Já para demais situações, tais como contratação de planos de saúde, cartão transporte, seguro de vida e acidentes pessoais, contador, terceirização de serviços, dentre outros, o empregado deverá autorizar expressamente a utilização e compartilhamento de seus dados com as demais instituições. E na hipótese do empregado ser menor de idade, obrigatoriamente os responsáveis legais deverão autorizar.
Outro aspecto importante de se observar é a coleta dos dados biométricos para registro do controle de jornada. Agora, com a LGPD, este dado também é protegido, sendo considerado um dado sensível, que requer um cuidado ainda maior. Assim, diante desta proteção, o empregado terá que ser comunicado sobre a finalidade da coleta e consentimento expresso e específico para utilização dos dados biométricos.
Vale ressaltar que o empregado, a qualquer momento, poderá requerer que a empresa informe os dados que possui e destinação destas informações, bem como que o empregador efetue o descarte dos mesmos quando a rescisão contratual, exceto para cumprimento de obrigações legais e regulatórias.
Fase pós-contratual
Com a rescisão do contrato de trabalho, os dados pessoais do trabalhador devem ser eliminados. Entretanto, a LGPD prevê a possibilidade de conservação dos dados pessoais para cumprimento de obrigações legais ou regulatórias, que enquadra as obrigações de cunho fiscalizatório e ações trabalhistas.

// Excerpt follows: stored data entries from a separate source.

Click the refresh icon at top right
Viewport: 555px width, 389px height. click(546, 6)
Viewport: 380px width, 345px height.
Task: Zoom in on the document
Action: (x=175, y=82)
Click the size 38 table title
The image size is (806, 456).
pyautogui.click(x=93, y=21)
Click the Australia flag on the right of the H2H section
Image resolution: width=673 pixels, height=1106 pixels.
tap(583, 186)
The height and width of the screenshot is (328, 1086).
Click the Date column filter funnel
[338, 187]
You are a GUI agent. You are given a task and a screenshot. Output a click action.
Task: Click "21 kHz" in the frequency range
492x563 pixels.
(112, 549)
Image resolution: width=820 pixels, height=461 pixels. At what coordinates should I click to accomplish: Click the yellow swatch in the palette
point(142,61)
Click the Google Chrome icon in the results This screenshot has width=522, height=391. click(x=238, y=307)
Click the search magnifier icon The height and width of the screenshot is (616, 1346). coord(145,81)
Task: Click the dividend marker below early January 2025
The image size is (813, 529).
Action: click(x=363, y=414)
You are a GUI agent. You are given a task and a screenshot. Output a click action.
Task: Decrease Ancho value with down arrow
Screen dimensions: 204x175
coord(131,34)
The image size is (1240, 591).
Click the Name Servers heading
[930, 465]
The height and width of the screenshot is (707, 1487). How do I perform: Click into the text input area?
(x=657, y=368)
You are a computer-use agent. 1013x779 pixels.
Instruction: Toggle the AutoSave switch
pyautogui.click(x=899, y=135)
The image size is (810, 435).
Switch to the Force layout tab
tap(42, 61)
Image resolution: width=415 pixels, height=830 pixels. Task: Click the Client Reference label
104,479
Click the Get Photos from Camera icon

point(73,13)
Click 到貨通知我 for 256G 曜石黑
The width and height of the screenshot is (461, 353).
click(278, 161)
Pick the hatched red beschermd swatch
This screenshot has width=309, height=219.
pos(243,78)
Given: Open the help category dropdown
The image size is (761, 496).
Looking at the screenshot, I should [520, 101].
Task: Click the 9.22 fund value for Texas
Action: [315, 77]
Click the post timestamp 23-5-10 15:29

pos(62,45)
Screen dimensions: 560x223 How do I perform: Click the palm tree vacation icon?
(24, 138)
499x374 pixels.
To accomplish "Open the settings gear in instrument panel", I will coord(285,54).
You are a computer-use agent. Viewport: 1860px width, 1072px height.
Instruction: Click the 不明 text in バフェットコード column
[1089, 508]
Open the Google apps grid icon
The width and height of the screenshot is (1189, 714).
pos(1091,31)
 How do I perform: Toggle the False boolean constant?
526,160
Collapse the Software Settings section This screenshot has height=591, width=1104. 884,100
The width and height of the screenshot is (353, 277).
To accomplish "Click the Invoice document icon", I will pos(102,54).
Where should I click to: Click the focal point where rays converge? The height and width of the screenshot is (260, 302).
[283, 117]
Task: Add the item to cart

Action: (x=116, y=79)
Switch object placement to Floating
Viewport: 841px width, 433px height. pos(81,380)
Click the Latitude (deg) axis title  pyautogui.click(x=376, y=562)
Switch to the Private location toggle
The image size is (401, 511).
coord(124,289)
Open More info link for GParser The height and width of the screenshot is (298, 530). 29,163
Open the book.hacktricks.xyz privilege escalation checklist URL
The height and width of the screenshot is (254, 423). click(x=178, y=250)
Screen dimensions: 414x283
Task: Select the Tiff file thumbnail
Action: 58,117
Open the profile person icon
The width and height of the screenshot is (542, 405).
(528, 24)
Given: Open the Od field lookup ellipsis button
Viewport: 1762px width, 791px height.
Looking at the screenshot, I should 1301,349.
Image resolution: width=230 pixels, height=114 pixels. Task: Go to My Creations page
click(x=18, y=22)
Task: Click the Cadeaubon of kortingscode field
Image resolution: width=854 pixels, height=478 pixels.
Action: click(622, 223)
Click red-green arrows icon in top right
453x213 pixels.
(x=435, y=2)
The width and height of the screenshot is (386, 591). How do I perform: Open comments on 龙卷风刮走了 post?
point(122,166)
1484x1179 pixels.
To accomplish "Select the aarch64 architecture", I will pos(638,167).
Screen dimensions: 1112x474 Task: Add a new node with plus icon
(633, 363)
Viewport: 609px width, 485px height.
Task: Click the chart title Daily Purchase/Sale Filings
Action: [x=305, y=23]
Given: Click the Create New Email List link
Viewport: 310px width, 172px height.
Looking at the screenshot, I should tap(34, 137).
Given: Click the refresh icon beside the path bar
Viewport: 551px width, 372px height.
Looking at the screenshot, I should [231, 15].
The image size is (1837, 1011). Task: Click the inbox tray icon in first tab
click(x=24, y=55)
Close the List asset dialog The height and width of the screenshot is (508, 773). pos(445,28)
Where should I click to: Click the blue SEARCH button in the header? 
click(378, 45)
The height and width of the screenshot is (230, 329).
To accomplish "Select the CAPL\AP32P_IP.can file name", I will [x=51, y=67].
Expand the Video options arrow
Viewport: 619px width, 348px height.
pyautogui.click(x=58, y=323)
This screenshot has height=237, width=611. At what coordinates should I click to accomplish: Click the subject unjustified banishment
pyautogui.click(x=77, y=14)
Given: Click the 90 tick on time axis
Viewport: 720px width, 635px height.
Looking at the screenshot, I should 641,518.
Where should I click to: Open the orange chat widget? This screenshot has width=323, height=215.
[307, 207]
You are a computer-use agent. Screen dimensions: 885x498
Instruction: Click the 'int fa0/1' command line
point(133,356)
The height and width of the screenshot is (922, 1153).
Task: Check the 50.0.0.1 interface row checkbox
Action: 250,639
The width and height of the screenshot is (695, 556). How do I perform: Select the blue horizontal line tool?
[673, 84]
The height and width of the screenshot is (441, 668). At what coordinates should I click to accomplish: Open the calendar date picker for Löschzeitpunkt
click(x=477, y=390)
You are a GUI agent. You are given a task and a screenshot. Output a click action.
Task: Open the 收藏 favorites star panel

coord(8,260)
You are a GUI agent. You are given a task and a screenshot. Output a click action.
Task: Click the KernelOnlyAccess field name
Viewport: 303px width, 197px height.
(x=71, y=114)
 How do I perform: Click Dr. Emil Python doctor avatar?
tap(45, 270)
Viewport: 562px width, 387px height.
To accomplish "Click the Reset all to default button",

Entretanto, surgem dúvidas sobre quanto tempo as empresas podem guardar os documentos e dados pessoais do empregado após a extinção do contrato de trabalho, de modo a resguardar sua defesa em eventuais ações trabalhistas. Há quem defenda a possibilidade de guarda destas informações – com respaldo legal – durante o prazo prescricional de 5 (cinco) anos, contados do fim da relação empregatícia, visto que o trabalhador só pode exigir direitos trabalhistas deste período.
Ocorre que em casos específicos, como questões que envolvam acidentes e doenças do trabalho, este prazo pode variar. Isto porque, o prazo prescricional só começa a contar a partir da ciência da doença, que pode ocorrer após o fim da relação empregatícia, gerando a necessidade de armazenamento das informações pessoais do empregado por prazo superior.
Esta é uma questão delicada, principalmente porque ainda não existe regulamentação quanto ao prazo que as empresas podem armazenar os dados dos ex-empregados, ainda mais considerando estes aspectos que envolvam reconhecimento de doenças ocupacionais. Embora não haja resposta objetiva ainda, o recomendável é que as empresas tratem os casos de maneira individualizadas, de modo a mapear possíveis riscos de demandas.
Autorização expressa do empregado
Quando se fala em autorização expressa do empregado, significa que há necessidade da existência de documentação que comprove a ciência do empregado sobre a coleta e destinação dos seus dados pessoais, bem como ser sucedida de sua concordância expressa.
Portanto, para todas as circunstâncias que precisem da autorização do empregado, é necessário que o documento descreva para qual finalidade se destina os dados solicitados, bem como conste a assinatura do empregado. Vale destacar que as autorizações não devem ser genéricas, para evitar qualquer nulidade do documento.
A LGPD veio para ficar e trouxe consigo previsões que vão provocar mudanças substanciais nas rotinas das empresas, principalmente na forma do tratamento dos dados de toda pessoa física que guarde relação com a organização. As adequações são necessárias, a fim de evitar a aplicação de sanções, que podem variar de advertências, até aplicação de multa de até 50 milhões de reais. Portanto, as conformidades com as previsões da LGPD devem ser priorizadas pelas empresas daqui por diante.